The leader of the People’s Republican Party (CHP), Kemal Kılıçdaroğlu, was officially nominated as the joint candidate of the united opposition in Turkey to face President Recep Tayyip Erdoğan for the presidential elections, expected to be held in May.
The positions Kılıçdaroğlu will publicly express will be of interest to Greece.
The tension between Ankara and Athens may have died down recently, due to the recent deadly earthquakes, however, it is taken for granted that Turkey is not going to abandon the provocative narrative it has adopted in recent years and aimed directly at Greek sovereignty in the Aegean islands.
For today’s narrative against Greece, which is now a part of Turkish foreign policy, the Kemalist CHP and its leader, who although theoretically is “secular” and “pro-Western”, have nevertheless in the past been against Greece. They even called on Erdoğan to take military action to seize the Greek islands.
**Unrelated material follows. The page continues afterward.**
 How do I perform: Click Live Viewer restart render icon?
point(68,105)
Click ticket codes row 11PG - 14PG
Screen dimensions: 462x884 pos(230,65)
“Let (Erdoğan) look at the 16 islands that were handed over to him during his time and where the Greek flag was raised,” Kılıçdaroğlu commented in 2016 when Erdoğan argued that the Treaty of Lausanne – by which the Aegean islands were granted to Greece – was a “defeat” for Turkey.
A year later, the leader of the CHP declared, responding to the statements of the then Greek Minister of Defence Panos Kammenos, that if he comes to power he will occupy Greek islands.
“Greece has occupied 18 Aegean islands, plus one rocky island. The Greek Minister of Defense, Panos Kammenos, replied to me, ‘Come and get them’ (Molon Lave). I will come in 2019 and take all these islands,” he said.
Last June, commenting on Erdoğan’s “we will come suddenly one night”, Kılıçdaroğlu accused the Turkish president of being lenient towards Greece, claiming that he “does things in Greece” , but “he doesn’t do anything about the occupied islands”.
Throughout time, the Kemalists, with Kılıçdaroğlu as their main spokesperson today, have been characterised by the most extreme rhetoric and policy against Greece, especially regarding the Aegean islands.
This includes questioning the right for island’s to have a continental shelf, a casus belli if Greece extends its territorial waters to 12 miles (as permitted by international law), the “EGAYDAAK” list – with the 152 Greek islands and islet a disputed by the Turks, demands to demilitarise the islands and, of course, the Imia crisis in 1996.